Where data residency enters the decision
For UK and EU buyers, where your supplier contracts, employee records, and payment data are processed is a procurement and legal question, not a feature checkbox. A US-headquartered provider and a European one start from different positions here, and it's worth establishing each vendor's stance early. Spendesk is a French company, and its operational entity for payment services, Spendesk Financial Services, is a licensed payment institution regulated by the ACPR in France, so data is processed within the European legal framework. For a US-headquartered platform, ask directly where data is processed and held, which entity is the data controller, and how cross-border data requests are handled, then route the answers through your legal and procurement teams before final selection rather than after.
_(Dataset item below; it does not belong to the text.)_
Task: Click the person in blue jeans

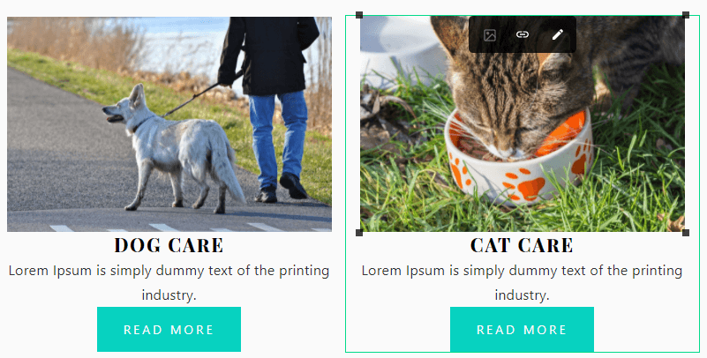Action: pyautogui.click(x=271, y=108)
Choose based on verified local fit
The gap between a US review score and a UK or EU buying decision comes down to verified local evidence. A platform can look excellent in its home market while still needing extra checks for HMRC submission, VAT records, SEPA or BACS routing, FX disclosure, ERP connectivity, data residency, and multi-entity reporting.
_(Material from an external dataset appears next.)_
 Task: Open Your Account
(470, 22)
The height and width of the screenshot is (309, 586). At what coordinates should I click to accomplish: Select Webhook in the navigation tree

Use the table at the start as your demo script. The strongest answers come through live onboarding terms and compliance evidence, backed by a demo configured around your entities. When a platform can support filings, payments, accounting exports, and group reporting without post-purchase workarounds, your finance team can choose with far more confidence.
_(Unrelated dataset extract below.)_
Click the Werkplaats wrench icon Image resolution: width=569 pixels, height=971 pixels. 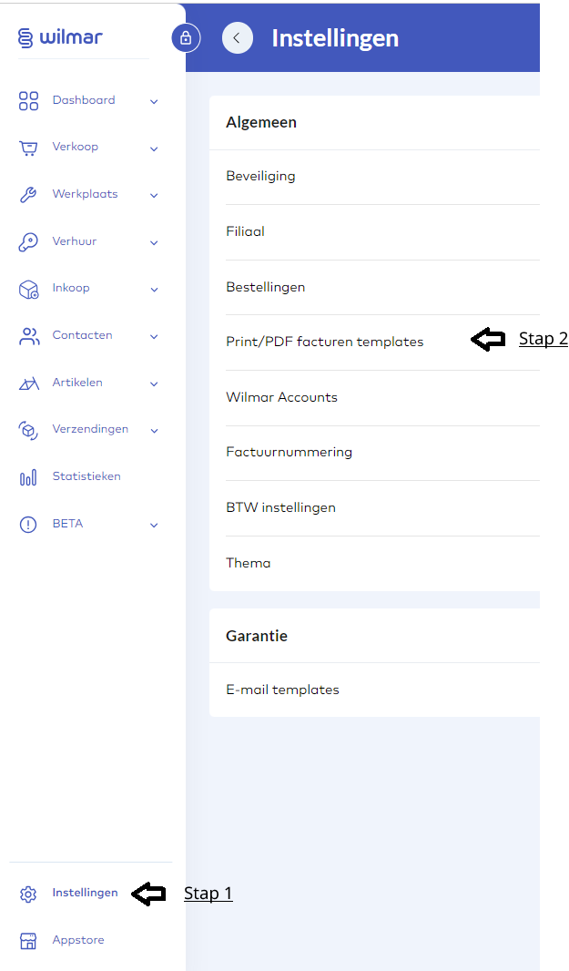28,195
To see how these criteria work in a live European spend setup, book a Spendesk demo. That leaves your finance team choosing on verified local fit, not assumptions borrowed from another market.
Frequently asked questions about evaluating spend platforms from Europe
What happens to existing spend data if a platform hasn't fully launched in your market?
If you commit to a waitlisted platform before full availability, your interim workflow likely involves a separate tool for live transactions and a future migration. Before joining a waitlist, ask the vendor what data formats they accept on import, whether historical transactions will be searchable post-migration, and what happens if the launch date shifts.
Do SEPA Instant and standard SEPA Credit Transfer cost the same on spend platforms?
Pricing varies. The Instant Payments Regulation requires euro payment service providers to offer instant transfers, but platform pricing may distinguish between SCT and SCT Inst. Some platforms pass through a higher per-transaction fee for instant settlement; others bundle both at the same rate. The difference matters for high-volume AP queues where a few cents per transaction compounds, so confirm the instant-versus-standard pricing before committing.
How should a multi-entity finance team test approval workflows during a demo?
A slide deck rarely shows whether entity-level visibility and permissions will match your structure, and automated policy routing needs a live test too. Set up at least two entities, configure a multi-step approval workflow with a line-manager gate and a finance gate, then run test transactions at different amounts. Check whether routing and consolidated reporting behave as expected. Tuning your spend controls to your real structure is often one of the hardest parts of implementation.